Du côté des braqueurs, ce n’est guère mieux. On les voit bien moins longtemps que ne le laissaient présager les bandes annonces. On ne s’attache jamais à eux et on ne comprend ni ne partage leur objectif. Il y a bien une vague tentative lors du dernier quart d’heure pour faire passer ces quatre voleurs pour des Robin des bois populaires en temps de crise, mais cela arrive beaucoup trop tard pour donner une quelconque épaisseur à ces personnages unidimensionnels qui n’évoluent pas pendant l’intrigue. Dans le cas de Leterrier, il tente de masquer le néant de son histoire à coups de virevoltants plans de grues et d’incessants travellings circulaires qui rendraient malades les spectateurs ayant l’estomac très accroché.
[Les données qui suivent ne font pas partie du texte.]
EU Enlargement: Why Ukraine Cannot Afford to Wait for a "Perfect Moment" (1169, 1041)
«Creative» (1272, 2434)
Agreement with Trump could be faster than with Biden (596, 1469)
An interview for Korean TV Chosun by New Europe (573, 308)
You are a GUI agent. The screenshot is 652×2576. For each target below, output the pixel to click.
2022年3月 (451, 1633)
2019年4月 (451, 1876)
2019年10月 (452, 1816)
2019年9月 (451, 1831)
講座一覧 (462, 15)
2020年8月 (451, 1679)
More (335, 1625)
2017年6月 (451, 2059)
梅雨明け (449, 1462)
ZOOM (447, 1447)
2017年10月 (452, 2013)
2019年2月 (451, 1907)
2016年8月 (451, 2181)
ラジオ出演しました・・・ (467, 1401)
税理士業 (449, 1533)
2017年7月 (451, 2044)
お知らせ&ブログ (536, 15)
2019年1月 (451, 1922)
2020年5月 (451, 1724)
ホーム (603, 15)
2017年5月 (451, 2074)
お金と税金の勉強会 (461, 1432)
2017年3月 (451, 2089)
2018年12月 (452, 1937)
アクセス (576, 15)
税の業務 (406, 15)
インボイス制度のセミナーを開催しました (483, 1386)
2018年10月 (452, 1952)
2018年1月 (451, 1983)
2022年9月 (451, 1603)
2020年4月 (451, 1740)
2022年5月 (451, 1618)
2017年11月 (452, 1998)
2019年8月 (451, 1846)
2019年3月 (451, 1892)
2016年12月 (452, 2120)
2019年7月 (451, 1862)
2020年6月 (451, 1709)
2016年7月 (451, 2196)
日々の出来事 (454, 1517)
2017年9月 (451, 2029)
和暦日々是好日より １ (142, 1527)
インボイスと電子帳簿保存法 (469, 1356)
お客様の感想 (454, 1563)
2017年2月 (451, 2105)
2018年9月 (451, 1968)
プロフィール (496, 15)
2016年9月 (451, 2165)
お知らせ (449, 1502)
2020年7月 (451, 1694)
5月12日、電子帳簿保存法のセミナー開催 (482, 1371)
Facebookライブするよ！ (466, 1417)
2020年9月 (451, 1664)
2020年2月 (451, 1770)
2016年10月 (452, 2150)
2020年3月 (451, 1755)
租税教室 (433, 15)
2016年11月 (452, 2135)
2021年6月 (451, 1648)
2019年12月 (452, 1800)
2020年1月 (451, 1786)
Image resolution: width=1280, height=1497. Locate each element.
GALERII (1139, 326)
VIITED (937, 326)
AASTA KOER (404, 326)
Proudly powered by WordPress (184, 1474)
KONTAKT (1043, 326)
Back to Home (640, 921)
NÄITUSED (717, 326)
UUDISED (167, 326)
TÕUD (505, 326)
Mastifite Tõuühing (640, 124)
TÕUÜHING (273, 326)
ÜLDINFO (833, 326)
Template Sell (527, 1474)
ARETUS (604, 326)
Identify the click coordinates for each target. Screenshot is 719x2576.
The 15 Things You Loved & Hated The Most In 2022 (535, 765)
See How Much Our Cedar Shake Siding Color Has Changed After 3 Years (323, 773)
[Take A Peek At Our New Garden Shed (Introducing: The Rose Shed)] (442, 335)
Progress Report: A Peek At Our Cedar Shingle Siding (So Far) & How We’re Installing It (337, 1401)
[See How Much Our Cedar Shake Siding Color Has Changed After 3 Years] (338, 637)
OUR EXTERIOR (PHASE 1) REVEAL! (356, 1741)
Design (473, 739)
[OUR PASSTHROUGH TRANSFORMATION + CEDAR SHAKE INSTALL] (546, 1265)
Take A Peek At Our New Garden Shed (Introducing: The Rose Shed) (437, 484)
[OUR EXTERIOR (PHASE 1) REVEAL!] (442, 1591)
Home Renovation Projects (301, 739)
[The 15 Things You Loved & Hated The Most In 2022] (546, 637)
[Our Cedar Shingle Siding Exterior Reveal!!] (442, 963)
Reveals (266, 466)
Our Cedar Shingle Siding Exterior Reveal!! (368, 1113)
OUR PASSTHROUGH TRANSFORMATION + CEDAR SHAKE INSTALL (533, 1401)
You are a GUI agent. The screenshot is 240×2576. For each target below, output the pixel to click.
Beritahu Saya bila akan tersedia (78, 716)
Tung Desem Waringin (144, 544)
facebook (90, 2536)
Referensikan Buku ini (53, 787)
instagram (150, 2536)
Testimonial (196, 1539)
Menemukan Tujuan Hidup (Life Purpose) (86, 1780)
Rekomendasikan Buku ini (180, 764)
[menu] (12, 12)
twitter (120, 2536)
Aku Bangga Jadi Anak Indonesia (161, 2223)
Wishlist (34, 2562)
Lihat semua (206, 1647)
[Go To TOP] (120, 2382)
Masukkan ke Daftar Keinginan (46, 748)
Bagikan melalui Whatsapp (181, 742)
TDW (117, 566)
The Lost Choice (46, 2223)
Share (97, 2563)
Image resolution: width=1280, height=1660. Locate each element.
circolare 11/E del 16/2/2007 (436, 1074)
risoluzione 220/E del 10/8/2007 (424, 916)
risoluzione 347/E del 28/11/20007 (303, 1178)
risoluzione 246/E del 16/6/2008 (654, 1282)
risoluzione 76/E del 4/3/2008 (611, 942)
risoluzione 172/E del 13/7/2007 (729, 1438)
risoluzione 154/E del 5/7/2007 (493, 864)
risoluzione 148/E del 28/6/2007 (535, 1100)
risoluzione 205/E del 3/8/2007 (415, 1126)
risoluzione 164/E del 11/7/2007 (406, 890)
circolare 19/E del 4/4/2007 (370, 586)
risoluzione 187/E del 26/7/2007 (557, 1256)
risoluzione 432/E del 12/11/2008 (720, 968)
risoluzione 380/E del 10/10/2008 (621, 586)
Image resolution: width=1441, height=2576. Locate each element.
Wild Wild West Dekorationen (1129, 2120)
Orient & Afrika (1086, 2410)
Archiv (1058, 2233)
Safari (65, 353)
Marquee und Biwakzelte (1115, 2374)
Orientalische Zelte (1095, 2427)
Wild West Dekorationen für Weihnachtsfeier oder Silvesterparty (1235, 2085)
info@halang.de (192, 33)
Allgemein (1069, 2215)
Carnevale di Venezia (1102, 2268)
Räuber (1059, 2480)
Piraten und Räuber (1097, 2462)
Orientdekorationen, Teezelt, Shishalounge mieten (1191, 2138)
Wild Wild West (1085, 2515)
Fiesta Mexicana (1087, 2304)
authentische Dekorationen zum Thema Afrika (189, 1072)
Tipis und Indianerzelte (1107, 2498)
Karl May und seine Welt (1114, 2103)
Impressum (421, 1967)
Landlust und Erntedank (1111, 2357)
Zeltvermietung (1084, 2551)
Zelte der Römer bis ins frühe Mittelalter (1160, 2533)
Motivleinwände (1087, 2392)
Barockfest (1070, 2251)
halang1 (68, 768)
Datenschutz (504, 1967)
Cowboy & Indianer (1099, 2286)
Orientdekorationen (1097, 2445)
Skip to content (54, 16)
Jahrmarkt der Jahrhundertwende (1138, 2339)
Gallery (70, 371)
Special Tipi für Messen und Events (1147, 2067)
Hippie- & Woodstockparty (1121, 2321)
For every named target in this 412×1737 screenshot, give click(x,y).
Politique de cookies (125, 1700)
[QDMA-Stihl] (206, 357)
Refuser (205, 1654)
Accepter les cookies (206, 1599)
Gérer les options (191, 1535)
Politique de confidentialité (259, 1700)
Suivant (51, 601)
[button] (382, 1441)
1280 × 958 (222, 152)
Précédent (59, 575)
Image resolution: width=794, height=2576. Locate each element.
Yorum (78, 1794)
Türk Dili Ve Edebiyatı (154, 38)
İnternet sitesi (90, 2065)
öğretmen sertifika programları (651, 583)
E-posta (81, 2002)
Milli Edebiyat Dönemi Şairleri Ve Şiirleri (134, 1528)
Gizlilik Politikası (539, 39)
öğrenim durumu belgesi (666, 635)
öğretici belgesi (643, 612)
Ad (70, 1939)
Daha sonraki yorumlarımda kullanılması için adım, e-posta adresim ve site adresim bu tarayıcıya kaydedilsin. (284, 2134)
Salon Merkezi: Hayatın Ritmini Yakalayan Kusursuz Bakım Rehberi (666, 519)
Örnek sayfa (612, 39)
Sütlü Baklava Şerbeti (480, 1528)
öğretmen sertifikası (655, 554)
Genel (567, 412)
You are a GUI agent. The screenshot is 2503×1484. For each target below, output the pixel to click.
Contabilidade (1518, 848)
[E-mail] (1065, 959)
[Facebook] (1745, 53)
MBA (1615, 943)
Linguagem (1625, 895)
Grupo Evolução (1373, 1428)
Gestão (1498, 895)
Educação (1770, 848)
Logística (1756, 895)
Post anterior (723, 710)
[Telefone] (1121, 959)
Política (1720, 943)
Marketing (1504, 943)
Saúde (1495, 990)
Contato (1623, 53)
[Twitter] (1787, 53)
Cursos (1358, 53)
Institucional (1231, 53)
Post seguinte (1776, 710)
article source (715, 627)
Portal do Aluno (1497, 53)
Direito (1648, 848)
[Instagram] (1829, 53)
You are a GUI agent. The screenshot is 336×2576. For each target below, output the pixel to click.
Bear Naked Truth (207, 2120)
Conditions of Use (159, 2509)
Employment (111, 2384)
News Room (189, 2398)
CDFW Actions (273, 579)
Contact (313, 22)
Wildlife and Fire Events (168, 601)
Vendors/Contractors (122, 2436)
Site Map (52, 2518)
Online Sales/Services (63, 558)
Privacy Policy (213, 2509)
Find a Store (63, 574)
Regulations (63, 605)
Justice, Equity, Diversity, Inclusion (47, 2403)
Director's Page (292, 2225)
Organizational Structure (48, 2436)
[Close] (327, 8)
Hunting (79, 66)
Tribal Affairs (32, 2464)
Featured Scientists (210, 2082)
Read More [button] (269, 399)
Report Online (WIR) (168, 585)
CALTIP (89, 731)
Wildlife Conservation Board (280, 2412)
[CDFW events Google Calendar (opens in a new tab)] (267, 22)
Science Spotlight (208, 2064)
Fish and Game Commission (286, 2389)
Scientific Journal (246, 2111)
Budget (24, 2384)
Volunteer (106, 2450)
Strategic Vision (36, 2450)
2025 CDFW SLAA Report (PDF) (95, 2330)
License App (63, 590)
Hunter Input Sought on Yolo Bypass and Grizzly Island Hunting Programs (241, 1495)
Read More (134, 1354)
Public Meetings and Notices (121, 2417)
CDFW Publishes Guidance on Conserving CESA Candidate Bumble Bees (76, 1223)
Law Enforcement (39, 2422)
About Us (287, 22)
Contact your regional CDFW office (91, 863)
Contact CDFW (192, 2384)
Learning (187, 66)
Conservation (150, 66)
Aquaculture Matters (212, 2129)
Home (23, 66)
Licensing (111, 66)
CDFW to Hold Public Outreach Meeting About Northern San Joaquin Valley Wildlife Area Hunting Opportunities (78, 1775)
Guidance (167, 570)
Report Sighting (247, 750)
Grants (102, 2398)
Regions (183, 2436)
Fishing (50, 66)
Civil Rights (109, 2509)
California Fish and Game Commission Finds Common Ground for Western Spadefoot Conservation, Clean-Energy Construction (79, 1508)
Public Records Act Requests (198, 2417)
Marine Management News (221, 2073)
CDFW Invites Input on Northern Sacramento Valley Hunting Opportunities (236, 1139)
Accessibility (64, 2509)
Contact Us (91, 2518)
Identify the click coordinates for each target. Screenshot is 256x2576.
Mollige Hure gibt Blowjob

Une surexcitation visuelle vaine et tape-à-l’œil visant à faire croire que le film est rythmé et brillant. Au final, le seul tour de magie de ce film sans imagination, cynique et impersonnel est de faire croire qu’il est le sommet de l’« entertainment » audacieux, ambitieux et intelligent alors qu’il n’est, derrière son hystérie formelle, qu’un bibelot ringard et plagiaire. S’il se révèle momentanément plaisant, Insaisissables n’est qu’un pétard mouillé dont le plus gros effet de manche est de mettre José Garcia face à Woody Harrelson (un peu comme l’on retrouvait Mouloud, l’un des animateurs du « Grand Journal » de Canal +, à côté de l’inoubliable Le Chiffre de Casino Royale dans Le Choc des Titans). Au rayon « magie », il est fortement conseillé de se précipiter plutôt sur la profession de foi de Nolan qui voyait l’opposition de deux surhommes à leurs sommets : Hugh Jackman/Wolverine et Christian Bale/Batman,. Contrairement à Insaisissables, Le Prestige demeure inépuisable et surprenant même lorsque l’on connait ses « twists » qui ne décrédibilisent pas son intrigue tout en renforçant son propos passionnant.